The next war in Iraq has already begun.
On the brink of victory in Iraq, coalition forces are poised to finish off Baghdad, reduce other enclaves and accept the formal surrender of the current Iraqi regime. The first two tasks will take place in short order. The third is problematic at best. Who will surrender, and will it count in the minds of hardline Ba'ath Party members? Will the regime of Saddam Hussein be properly represented?
The issue of surrender marked the beginning of the next war in Iraq. No one in Saddam's inner circle will surrender. For the Ba'ath Party, the security services and the remnants of the Fedayeen Saddam, the war continues. They may not be able to field the armed forces they used to fight the current war, but they will use everything at their disposal to attack and undermine the transitional government and the new Iraqi regime.

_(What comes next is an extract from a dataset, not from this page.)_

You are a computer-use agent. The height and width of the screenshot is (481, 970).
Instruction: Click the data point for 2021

What is bothersome now is that they are racing out of Baghdad and other cities, headed for cross-border sanctuaries or hiding places within Iraq. Until today, our loose encirclement of Baghdad and other major cities allowed key leadership figures in the regime to escape. It's not the fault of our military forces who are doing all the fighting on the ground. They are performing magnificently. If there had been more divisions on the ground when the attacks commenced, the campaign would have been more rapid. Baghdad would have been encircled much earlier. We could have captured or killed many more of the regime officials and their enforcers whose fear tactics have totally controlled the Iraqi population for two decades.
We will still round up some of the leadership, but those who got away comprise one segment of several who are responsible for the next war in Iraq. They will use every means at their disposal to undermine and discredit the new regime. Picture rogue Iraqi officers hiding somewhere in Iraq with weapons of mass destruction in their possession.
Not everyone who remains in Iraq will be happy with the "liberation." Ba'ath party members and a number of Sunni officials will lose power, influence, status and money. They will intrigue against the new government and will promote all sorts of violent activity to change the political climate from one of instability and uncertain leadership to one of anarchy. The new regime will have its hands full establishing a new form of government and trying to maintain the fragile infrastructure. It will need outside help to defend against terrorist attacks from a variety of perpetrators which are sure to threaten its existence.
Consider also a thoroughly repressed people who are suddenly rid of their controllers. Within the population are factions who are free to pursue goals and objectives which could never before have even been discussed. There are groups in Iraq whose ideologies are much closer to those of al Qaeda than to anything expected to come out of the new government. They will not accept compromise, and they will use violence to be heard and to achieve their political objectives. They don't have a name now, but we'll know them well in the future. They believe the coalition liberation forces are infidel intruders, and any government formed as a result of the liberation is nothing more than a puppet of the infidels.
Then there are the old animosities: Sunni versus Kurds, Sunni versus Shia, Kurds versus Turks. Factional conflicts could erupt far away from the legislative buildings in which disagreements are to be resolved peacefully. What military or police force will be in place to maintain order and control? Normally, such a mission requires peacekeepers. Who will provide them? How long will they have to remain? Is this another Sinai in the making?
As already made evident in several recent attacks against Coalition forces, terrorist acts have started the next war in Iraq. As long as we remain, we'll be engaged directly in the battle, and our forces will remain primary targets. There is also a strong chance that peacekeepers will be needed to control factions threatening stability. The peacekeepers will be resented by many Iraqis who will be offended by such intrusions.
We have two choices: bring our forces home as quickly as possible and trust the new Iraqi regime to resolve the next war; or stay the course and become ensnared in the internal affairs of a nation long after we've worn out our welcome. Neither option is very appealing. Repugnant as it may be for us, perhaps we should look to the United Nations to help find the solution. If nothing else, such a move should help us prevent a transition from certain military victory to long-term political embarrassment. The next war in Iraq will not be over anytime soon.